In the Echoes
Was that it? Was
this the 'something' that I've been waiting for all my life? That
ephemeral thing that I could feel always somewhere just over the horizon, the
faint, teasing sense of expectation out there on the edge of my senses?
I'd become so used to it being there that I barely noticed its presence. I
always assumed it was the Game, but now... Perhaps it was this fight all along.
This fight.
In
the end less a fight than an acceptance of the evil in myself, that part of myself
that I never wanted to examine too closely. Ahriman -- evil -- is part
of us all. I'd never wanted to accept that before. But evil is as much a part
of me as love or compassion.
A vast evil turned
aside for another millennia, so the legend goes. It
seems a long time. To me at least, but I know enough (I hope) to know that time
is relative. What is one millennia to Methos, who has lived
at least five? Did he know of this before, had he heard and discounted
it, perhaps, in that way that he has? Maybe that's why he's gone.
Perhaps he knew
that he could do nothing for me, not this time. This wasn't like all the other
times he had ridden to my rescue -- no ancient holy spring to cleanse my soul
and ease my pain. No, this time I was all alone, the way I needed to be. I
really think he knew.
I miss him. At
least I think I do. Everything I feel is so far away from me now. Distant. It's better that he isn't
here to see how little of the me that he knew is left. Better for me. I don't
think I could stand it yet, to see him and watch him wonder where the Duncan
MacLeod he knew has gone. I would not know what to tell him. I am so utterly
changed by this that I barely recognize myself.
Armageddon in one
soul, I told Joe. He nodded as if he understood, but I don't think he truly
grasped how right that was. It's destroyed everything I knew and left me empty
and alone. There's a wasteland inside me now -- a vast empty crater of nothing.
And yet it's not without its peace. There's a peace inside this nothingness, a sense
of completion, of journey's end. But I have to wonder, what now?
If that truly was
the purpose and the meaning of my life, and yet my Immortal life stretches out
before me limitless and unafraid, then with what will I fill it? I can't go
back to how I lived before; the man that lived that life no longer exists. He
is gone and I am left wondering what this new man is supposed to do.
Where will I find
meaning now, when the price of victory has been so high? How can I relax and
enjoy the gifts of Immortality, the gifts of victory, without recalling who
paid the highest price?
Richie.
I still can't
believe he's gone. He had become the man I'd always seen in him, a good,
decent, honorable man and I was so proud of him. The irony is that if I'd done
a worse job, been a different kind of teacher, then he might still be alive. If
he'd been less loyal, less concerned with protecting his friends, then he might
never have thrown himself into the face of danger. But he'd gone after what he
thought was Joe, like he'd seen me go after friends in trouble time after time,
only this time it was all an illusion and the only one in danger was Richie
himself.
I'd taught him the
things I thought he needed to know, and he'd learned them well, only to find
that they weren't what he needed at all. In trying to be the best teacher I
could be, I left Richie vulnerable in the worst way. Vulnerable
to me. So that the one he trusted most turned about to be the one of
which he should have been most wary. Not even if I live to see the next
champion will I forget that moment, the moment when I ended that short life,
that life so full of promise.
I didn't tell Joe,
though I suspect he knows, but I can still feel the blade cutting through
Richie's neck. God, it makes me sick just to think it, even now. When Joe put
Hideo's katana in my hands, and I touched it for the first time since that
awful day, all I could feel was the way the lovingly tended blade, made of all
those layers of handcrafted steel, sliced through skin and muscle and bone.
Through the flesh of the man I loved like my own son. As Joe put it in my
hands, and begged me to take it, I could feel every sensation as if it was
happening all over again. It was all I could do not to drop it.
But I took the
sword and it rests, even now, in the bottom of the chest across the room.
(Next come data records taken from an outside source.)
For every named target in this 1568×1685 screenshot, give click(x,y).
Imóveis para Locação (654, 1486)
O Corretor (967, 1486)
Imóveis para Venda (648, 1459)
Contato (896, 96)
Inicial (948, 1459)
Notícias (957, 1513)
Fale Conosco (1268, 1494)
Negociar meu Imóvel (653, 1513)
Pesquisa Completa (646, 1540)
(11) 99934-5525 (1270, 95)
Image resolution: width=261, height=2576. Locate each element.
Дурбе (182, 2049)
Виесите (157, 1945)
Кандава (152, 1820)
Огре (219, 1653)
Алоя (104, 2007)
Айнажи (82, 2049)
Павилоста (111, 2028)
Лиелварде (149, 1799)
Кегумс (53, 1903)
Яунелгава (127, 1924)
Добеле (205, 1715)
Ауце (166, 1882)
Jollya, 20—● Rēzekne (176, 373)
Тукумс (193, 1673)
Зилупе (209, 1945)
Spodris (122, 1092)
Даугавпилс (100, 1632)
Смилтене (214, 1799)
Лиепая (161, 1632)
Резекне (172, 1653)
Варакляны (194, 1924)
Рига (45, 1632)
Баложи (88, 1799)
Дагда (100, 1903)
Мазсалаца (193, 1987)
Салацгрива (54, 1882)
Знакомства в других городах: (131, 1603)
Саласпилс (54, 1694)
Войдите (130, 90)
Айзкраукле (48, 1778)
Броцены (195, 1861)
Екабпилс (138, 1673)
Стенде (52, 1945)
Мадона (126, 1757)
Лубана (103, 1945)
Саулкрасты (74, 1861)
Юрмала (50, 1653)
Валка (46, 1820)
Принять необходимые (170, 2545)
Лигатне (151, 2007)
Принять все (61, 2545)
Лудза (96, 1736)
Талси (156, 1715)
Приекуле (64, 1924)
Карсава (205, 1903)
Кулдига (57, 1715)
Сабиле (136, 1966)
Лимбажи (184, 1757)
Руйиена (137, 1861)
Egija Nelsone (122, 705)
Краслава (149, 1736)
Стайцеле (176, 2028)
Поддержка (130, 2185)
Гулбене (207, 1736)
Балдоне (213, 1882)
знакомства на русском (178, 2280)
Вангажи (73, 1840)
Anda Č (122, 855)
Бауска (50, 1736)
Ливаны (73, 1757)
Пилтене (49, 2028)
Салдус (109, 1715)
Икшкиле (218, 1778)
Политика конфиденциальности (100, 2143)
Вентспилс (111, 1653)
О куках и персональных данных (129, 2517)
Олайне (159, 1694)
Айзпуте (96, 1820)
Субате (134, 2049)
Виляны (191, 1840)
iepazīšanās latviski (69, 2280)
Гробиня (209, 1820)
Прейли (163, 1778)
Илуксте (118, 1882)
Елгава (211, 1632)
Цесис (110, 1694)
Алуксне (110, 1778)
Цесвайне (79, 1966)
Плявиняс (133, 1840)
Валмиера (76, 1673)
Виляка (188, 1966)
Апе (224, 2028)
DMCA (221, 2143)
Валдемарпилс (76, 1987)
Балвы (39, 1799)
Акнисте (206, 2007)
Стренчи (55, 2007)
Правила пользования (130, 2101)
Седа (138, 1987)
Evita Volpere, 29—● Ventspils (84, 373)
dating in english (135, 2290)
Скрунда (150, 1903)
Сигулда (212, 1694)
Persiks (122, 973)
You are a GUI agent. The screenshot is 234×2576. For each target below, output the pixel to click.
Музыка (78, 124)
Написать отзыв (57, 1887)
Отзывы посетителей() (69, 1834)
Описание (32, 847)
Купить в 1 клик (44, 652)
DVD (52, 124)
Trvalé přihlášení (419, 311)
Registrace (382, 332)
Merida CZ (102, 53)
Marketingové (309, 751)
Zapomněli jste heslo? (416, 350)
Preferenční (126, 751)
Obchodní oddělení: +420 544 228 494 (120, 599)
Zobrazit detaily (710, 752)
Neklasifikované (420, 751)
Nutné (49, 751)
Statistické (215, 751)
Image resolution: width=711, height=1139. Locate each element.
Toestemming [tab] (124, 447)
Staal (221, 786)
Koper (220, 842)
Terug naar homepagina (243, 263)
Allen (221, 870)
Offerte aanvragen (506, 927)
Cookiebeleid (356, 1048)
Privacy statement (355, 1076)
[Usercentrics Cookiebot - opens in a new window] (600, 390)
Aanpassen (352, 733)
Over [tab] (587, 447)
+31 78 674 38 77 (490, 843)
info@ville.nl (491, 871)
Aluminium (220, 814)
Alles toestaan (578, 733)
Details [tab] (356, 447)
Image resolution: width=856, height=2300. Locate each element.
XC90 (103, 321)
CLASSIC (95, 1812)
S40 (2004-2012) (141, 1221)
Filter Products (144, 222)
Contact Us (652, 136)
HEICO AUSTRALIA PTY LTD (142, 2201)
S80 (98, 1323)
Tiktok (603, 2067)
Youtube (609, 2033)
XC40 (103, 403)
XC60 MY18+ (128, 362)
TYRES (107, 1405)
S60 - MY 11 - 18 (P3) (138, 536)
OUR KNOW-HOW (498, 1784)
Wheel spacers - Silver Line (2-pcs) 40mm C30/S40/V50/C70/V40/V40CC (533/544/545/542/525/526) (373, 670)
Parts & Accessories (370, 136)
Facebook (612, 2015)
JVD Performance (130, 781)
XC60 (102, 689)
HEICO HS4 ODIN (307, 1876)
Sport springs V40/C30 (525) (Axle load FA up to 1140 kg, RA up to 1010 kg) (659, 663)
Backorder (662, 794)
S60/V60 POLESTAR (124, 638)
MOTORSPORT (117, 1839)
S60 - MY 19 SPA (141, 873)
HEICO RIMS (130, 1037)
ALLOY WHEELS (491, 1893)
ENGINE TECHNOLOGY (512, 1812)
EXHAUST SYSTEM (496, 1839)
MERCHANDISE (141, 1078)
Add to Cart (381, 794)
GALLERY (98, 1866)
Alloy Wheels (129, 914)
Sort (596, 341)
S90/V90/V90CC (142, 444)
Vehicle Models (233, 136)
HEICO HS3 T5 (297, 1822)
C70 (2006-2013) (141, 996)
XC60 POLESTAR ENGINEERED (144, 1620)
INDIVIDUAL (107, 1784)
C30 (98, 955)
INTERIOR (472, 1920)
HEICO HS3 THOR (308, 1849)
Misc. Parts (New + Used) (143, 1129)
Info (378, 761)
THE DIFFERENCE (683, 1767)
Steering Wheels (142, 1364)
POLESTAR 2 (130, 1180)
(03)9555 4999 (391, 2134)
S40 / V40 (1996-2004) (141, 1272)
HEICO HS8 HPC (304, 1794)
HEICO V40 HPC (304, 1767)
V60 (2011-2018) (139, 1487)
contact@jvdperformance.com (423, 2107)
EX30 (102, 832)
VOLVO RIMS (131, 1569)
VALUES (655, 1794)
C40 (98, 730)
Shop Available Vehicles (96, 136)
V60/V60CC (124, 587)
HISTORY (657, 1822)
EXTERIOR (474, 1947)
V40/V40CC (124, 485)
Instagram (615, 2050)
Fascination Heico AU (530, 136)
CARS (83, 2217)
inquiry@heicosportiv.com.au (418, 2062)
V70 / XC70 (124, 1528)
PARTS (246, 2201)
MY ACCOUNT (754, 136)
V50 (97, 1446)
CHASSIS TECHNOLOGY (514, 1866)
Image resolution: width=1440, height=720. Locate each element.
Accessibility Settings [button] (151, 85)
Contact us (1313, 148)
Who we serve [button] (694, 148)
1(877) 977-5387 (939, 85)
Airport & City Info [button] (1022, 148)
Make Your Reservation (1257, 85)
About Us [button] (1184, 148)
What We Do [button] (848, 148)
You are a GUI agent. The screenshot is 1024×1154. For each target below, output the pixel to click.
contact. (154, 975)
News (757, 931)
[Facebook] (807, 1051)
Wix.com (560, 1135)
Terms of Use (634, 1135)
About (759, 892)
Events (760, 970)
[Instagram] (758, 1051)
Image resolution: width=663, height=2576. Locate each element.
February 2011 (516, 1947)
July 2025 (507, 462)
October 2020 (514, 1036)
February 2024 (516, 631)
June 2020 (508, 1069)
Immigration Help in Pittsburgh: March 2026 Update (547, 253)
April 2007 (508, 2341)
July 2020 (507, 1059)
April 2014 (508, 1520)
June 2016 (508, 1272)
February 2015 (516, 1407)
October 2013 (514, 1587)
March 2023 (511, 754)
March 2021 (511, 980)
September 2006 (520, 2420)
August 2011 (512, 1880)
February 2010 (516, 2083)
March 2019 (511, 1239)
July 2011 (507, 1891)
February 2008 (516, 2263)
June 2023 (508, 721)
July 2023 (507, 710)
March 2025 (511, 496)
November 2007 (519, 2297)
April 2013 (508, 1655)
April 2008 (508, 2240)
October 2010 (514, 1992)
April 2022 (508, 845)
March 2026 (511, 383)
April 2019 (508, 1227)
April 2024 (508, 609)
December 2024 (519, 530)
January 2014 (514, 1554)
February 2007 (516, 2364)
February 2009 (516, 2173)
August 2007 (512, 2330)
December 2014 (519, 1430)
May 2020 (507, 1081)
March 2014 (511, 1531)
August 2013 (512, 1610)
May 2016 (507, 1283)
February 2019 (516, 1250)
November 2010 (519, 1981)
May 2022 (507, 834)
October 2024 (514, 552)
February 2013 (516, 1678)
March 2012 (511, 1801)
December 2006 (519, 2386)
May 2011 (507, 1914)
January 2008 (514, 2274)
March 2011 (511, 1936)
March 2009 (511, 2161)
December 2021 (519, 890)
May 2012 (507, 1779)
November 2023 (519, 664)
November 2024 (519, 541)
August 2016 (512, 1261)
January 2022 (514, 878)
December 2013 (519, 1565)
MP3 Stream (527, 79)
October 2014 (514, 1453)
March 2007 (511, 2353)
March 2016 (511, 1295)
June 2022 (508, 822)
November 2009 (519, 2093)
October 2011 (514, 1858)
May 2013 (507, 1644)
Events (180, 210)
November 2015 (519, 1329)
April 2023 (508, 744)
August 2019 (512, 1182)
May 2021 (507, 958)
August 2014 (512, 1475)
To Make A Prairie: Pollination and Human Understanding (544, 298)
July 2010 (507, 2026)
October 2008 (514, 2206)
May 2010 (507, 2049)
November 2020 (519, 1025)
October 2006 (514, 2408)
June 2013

I
can't bring myself to throw it in the
Accepting
the inevitable.
That was a big part of what I learned -- shut away from the world this past
year. Accept that which cannot be changed. I thought I had learned it pretty
well too, until I came back and tried to fight Ahriman the same way I'd fought
a thousand others who'd sought my destruction. Instead I found that the only
way to fight the evil was to accept the inevitable, just as Richie had 'shown'
me.
So I guess, in a
strange way, this victory was his as much as mine. And, in an even stranger
way, that helps just a little, to ease the pain of his absence. Only a little
though.... I can still hear him in my head sometimes; I think I can hear him
even now.
"So
what now, Mac?" I hear him ask in the echoes of my empty barge, my empty life.
And right now I
can only answer him, "Damned if I know, Rich. Damned if I know."